Extract to read:

  • unibal
    unibal Member Posts: 25
    Hello Holly
    Its good to see youve found a place where hopefully you will find the friends it sounds like you need, i dont mean that badly by any means. My name is Richard and i was 19 when i was diagnosed with cancer. Im sorta in the same boat with you, but they say there is a miniscule chance i will be able to have kids, and this is a hard thing to face at such a young age. However not being able to bear children doesnt make less of a woman out of you. You beat cancer, you are strong and courageous. I would love to hear from you sometime, so feel free to email me sometime on hear or my personal email [email protected], please dont hesitate to let someone here on this site know if there is anything you need to talk about. I've been here for awhile now and most everyone here will do whatever they can to make you feel at home.
    sincerely
    ~Richard Cowie
  • jacndev
    jacndev Member Posts: 2
    Holly, I have been cancer free for 8 months. I really can't believe the I've had it....I'm trying to bring my and my family's life back to normal. About 6 months before I was diagnosed, I had a stillborn baby when I was 9 months pregnant. I was 8 days away from delivering her and she is still very much a part of my life and memories. Now, after cancer treatment, we are trying to get pregnant. I don't know how long it will take but am hoping not too long because both my husband and I are very baby-hungry. I am hoping that we can still have children. When I was diagnosed, they didn't give me the option of freezing my ovaries or anything. They told me that we had to hurry with my surgery and radiation. If I am not able to have kids after this, I will be very upset. We also have an almost 4 year old son who we love so very much!

    Please know that there are so many little children out there who would love to have you as a mom. Maybe their mom just couldn't handle them at the time or their mom wasn't able to keep them. At any rate, if you think that you can't be a mom just because you can't bear the children, you are wrong. Those little ones will love you no matter what!

Collected data:
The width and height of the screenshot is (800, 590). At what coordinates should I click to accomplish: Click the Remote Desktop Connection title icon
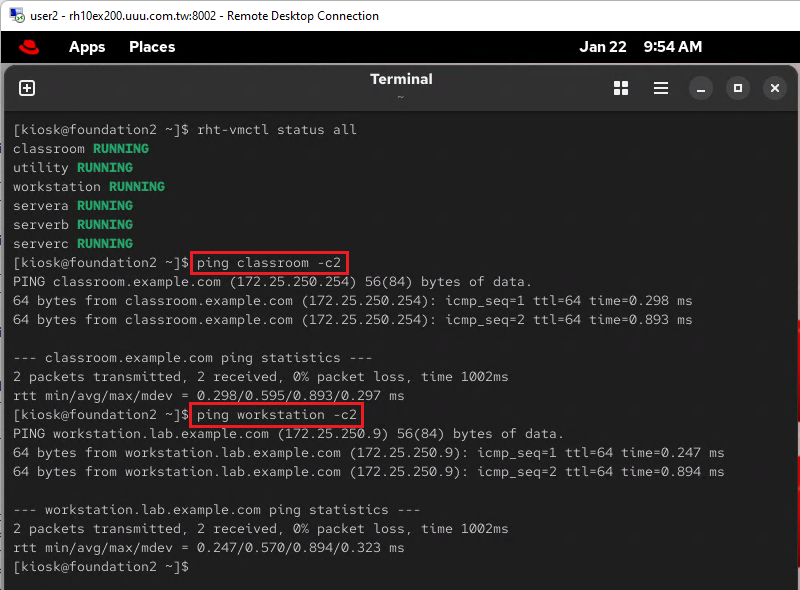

Exercise A:
Answer these questions from the forum replies to Holly, giving each answer on its own line:
(i) At what age was Richard diagnosed with cancer?
(ii) For how long has the second writer been cancer free?
(iii) How old is that writer's son?
Exercise B: In the forum replies to Holly, why does the second writer hope that getting pregnant will not take too long? Explain in one to three sentences.
Exercise C: Carry the forum replies to Holly further, starting after the sentence "Those little ones will love you no matter what!"
The lines are not needed for anything asked here.

Expected output A:
(i) He was 19.
(ii) Eight months.
(iii) Almost four years old.

Expected output B: The writer hopes it will not take long because both she and her husband are very "baby-hungry." After losing a stillborn daughter and going through cancer treatment, the couple is now trying to have another child.

Expected output C:
  • shark2
    shark2 Member Posts: 3
    hey guys thank you all so much for replying. this is the first online support group thing i have actually got an active response from. I know there a several kids out there that need someone to care for them, i am currently working for a residential facility for kids who have had really messed up pasts. I know i would make a great mom at least i hope and i still have my ovaries but at my age its just still areally hard thing to deal with. My doctors and everyone keep tellin me i still have my ovaries so i can still have kids in a way. but at my age it just seems so off and so not normal. I recently realized that i have created a defense mechanism to keep myself incredably busy to keep my mind off of anything associated with cancer or anything. When im not busy, stressed or entertained my mind wonders and i feel engulfed in my thoughts. I dont know i just feel so lost sometimes and wish that all the thoughts would go away and i could be normal again. Anyone else feel that way.

    Unibal you seem like a great guy and i would love to keep in touch with you. your humor and outlook on your situation seem incredibal.

    sherra thank you so much for your response it was great to hear another story and how you dealt with ityou seem to be a really strong individual. thanks. appreciate and would love any comments you might have.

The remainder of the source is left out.